— Polecenie A —
Przedstaw jako tabelę Markdown z kolumnami „Numer” i „Wiersz wpisu” tylko te wiersze wpisów, które biegną od wiersza zawierającego „Screen dimensions: 679x603” do wiersza zawierającego „I will point(1363,44).”, włącznie z oboma i z pominięciem pustych wierszy.

— Tekst źródłowy —
----

Andrzej Duda w czasie urlopu na UJ pracował na prywatnej uczelni w Poznaniu
Andrzej Duda jako przebywający na bezpłatnym urlopie pracownik Uniwersytetu Jagiellońskiego, prowadził zajęcia w Wyższej Szkole Pedagogiki i Administracji w Poznaniu. Władze UJ nie miały o tym pojęcia.
19.05.2015 | aktual.: 19.05.2015 12:34
W trakcie niedzielnej debaty kandydatów na prezydenta Bronisław Komorowski zarzucił Andrzejowi Dudzie, że ten blokuje etat na Uniwersytecie Jagiellońskim, przebywając na urlopie.
Jak się okazało, kandydat PiS rzeczywiście przebywa na urlopie bezpłatnym od sierpnia 2006 r. Wrócił do pracy tylko na rok w 2010 r., po czym po raz kolejny wystąpił o bezpłatny urlop.
- Od 1 października 2011 znów jest na urlopie i, podobnie jak w latach 2006-2010, nie pobiera żadnego wynagrodzenia. A w tym czasie uczelnia zatrudnia inne, wyłonione w konkursie, osoby w jego zastępstwie – powiedział w rozmowie z Wirtualną Polską Adrian Ochalik, rzecznik prasowy Uniwersytetu Jagiellońskiego (więcej w artykule Komorowski do Dudy: Czy blokuje pan etat? UJ odpowiada)
.
Tymczasem na stronie Wyższej Szkoły Pedagogiki i Administracji w Poznaniu znalazły się gratulacje władz uczelni i samorządu studentów dla Andrzeja Dudy za zwycięstwo w I turze wyborów prezydenckich o treści:
"Serdecznie gratulujemy doktorowi Andrzejowi Dudzie zwycięstwa w I turze wyborów prezydenckich. Jesteśmy dumni z wyniku naszego wykładowcy. Życzymy powodzenia w II turze wyborów prezydenckich".
Jak się okazało, Duda mimo bezpłatnego urlopu na Uniwersytecie Jagiellońskim, cały czas prowadził zajęcia na WSPiA, co wynika wprost z jego oświadczeń majątkowych opublikowanych na stronie Sejmu za okres kiedy pełnił funkcję posła.
Kandydat PiS na prezydenta zadeklarował, że w 2011 r. na podstawie "stosunku pracy" zarobił na WSPiA 71,5 tys. zł, a w kolejnym roku niespełna 90 tys. zł. W oświadczeniach za 2013 i 2014 r. Duda zadeklarował zarobki na poziomie ponad 60 tys. zł na "etacie dydaktycznym", nie wpisując jednak miejsca zatrudnienia. Można jednak się domyślić, że chodzi ponownie o WSPiA. Łącznie, w trakcie trzech lat, zarobił tam ponad 220 tys. zł.
Od jak dawna Andrzej Duda pracuje na prywatnej uczelni, tego WSPiA nie chce ujawnić.

----

— Podane wpisy —
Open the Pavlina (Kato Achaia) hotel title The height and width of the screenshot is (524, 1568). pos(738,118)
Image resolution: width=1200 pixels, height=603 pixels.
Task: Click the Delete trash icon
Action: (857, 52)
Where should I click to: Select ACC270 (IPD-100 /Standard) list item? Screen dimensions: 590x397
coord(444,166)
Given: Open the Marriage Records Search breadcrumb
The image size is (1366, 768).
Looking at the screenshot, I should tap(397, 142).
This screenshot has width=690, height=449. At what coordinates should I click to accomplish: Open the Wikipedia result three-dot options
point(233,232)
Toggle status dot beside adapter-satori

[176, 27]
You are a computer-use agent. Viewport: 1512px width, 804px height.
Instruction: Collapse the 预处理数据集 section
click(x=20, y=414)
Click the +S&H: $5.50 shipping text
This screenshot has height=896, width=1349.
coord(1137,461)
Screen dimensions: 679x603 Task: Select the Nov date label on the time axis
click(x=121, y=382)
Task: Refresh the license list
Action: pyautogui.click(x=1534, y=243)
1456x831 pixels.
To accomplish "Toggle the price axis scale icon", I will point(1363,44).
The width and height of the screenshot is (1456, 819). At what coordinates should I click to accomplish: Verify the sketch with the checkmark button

----

— Polecenie B —
Dopisz dalszy ciąg tekstu o pracy Andrzeja Dudy na prywatnej uczelni w Poznaniu, zaczynając od miejsca, w którym się urywa.

— Oczekiwany wynik A —
| Numer | Wiersz wpisu |
|---|---|
| 1 | Screen dimensions: 679x603 Task: Select the Nov date label on the time axis |
| 2 | click(x=121, y=382) |
| 3 | Task: Refresh the license list |
| 4 | Action: pyautogui.click(x=1534, y=243) |
| 5 | 1456x831 pixels. |
| 6 | To accomplish "Toggle the price axis scale icon", I will point(1363,44). |

— Oczekiwany wynik B —
- Konsultowaliśmy tę sprawę z radcą prawnym i samym Andrzejem Dudą, którzy zwrócili nam uwagę, że ujawnienie takich informacji byłoby naruszeniem danych osobowych, dlatego nie ujawniamy takich informacji - mówi w rozmowie z Wirtualną Polską Sławomir Orłowski, rzecznik prasowy WSPiA.
Z informacji, do których dotarła "Gazeta Wyborcza" wynika, że Duda pracuje tu od ok. 7-8 lat, a urlop wziął dopiero na czas kampanii wyborczej. Tuż przed I turą wyborów jednak pojawił się w WSPiA na jednej z konferencji naukowych, gdzie wygłosił wykład. Sławomir Orłowski nie chce jednak potwierdzić tej informacji.
- Trwa kampania wyborcza, a my jako uczelnia nie chcemy w niej uczestniczyć - wyjaśnia w rozmowie z WP rzecznik prasowy WSPiA, co brzmi dość zaskakująco w kontekście umieszczenia na stronie uczelni gratulacji dla Dudy za zwycięstwo w I turze wyborów.
Jak się okazuje, władze Uniwersytetu Jagiellońskiego nie wiedziały o tym, że ich etatowy pracownik był jednocześnie zatrudniony w innym miejscu.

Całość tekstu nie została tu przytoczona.